We all need time to ourselves. Time to decompress. Time to do whatever we want–watch TV, read a book, meet a friend for coffee or a meal, spend time with our families or our children, or do nothing at all. Time to ourselves. We don’t have to be super people. We get burned out and our focus becomes fuzzy, replaced with a burning desire to just rest. If we become deprived of it, our creativity, drive, and motivation recedes and we live life on autopilot. The more down time we can get in a day, the more balanced our lives will become.
So, I made a plan.


2010 would continue to bring in more business, but I would cut back. For my health. And my sanity.

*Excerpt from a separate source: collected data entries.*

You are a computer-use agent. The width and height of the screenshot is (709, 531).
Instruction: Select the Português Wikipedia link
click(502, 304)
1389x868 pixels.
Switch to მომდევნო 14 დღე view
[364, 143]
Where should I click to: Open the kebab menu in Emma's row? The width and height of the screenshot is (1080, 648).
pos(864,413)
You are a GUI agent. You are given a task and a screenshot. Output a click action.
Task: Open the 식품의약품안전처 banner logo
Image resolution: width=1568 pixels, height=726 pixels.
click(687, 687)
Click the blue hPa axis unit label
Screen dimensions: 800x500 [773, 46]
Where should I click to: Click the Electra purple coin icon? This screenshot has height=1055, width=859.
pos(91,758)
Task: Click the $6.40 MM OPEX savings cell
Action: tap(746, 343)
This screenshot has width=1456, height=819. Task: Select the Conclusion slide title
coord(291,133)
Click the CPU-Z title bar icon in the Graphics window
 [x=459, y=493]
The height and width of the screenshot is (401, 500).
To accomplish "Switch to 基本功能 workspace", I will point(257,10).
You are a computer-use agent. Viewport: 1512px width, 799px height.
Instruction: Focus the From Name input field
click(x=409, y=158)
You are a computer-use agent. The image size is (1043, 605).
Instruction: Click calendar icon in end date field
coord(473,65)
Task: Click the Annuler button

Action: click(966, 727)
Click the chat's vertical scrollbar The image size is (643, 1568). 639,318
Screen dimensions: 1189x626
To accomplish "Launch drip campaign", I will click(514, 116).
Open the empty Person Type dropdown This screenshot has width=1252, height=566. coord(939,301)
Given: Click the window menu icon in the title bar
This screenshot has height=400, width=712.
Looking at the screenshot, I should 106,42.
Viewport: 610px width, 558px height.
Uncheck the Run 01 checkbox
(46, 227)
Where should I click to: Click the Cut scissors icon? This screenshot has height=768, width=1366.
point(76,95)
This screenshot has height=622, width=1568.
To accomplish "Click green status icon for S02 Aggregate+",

First, my health. I gave up Aspartame. As addicted to Diet Coke and sweet-n-low as I was, I knew it was not healthy for me. Yes, sugar is bad too, but in my opinion, not as bad as Aspartame, so I will take the sugar instead. So far, so good. I will also walk or do exercise of some form every day to get the blood flowing. Sitting on my butt all day in front of the computer isn’t wonderful for the body either.
I also started drinking green tea. Frankly, I’m not quite sure what it is supposed to do for me, but if the world (and Dr. Oz) is raving about it, then it must be a good thing. So I got a pretty red tea kettle for Christmas, stocked up on green tea, and resolved to drink two cups a day. I am hoping my body is happy about it, but I think it’s too soon to tell.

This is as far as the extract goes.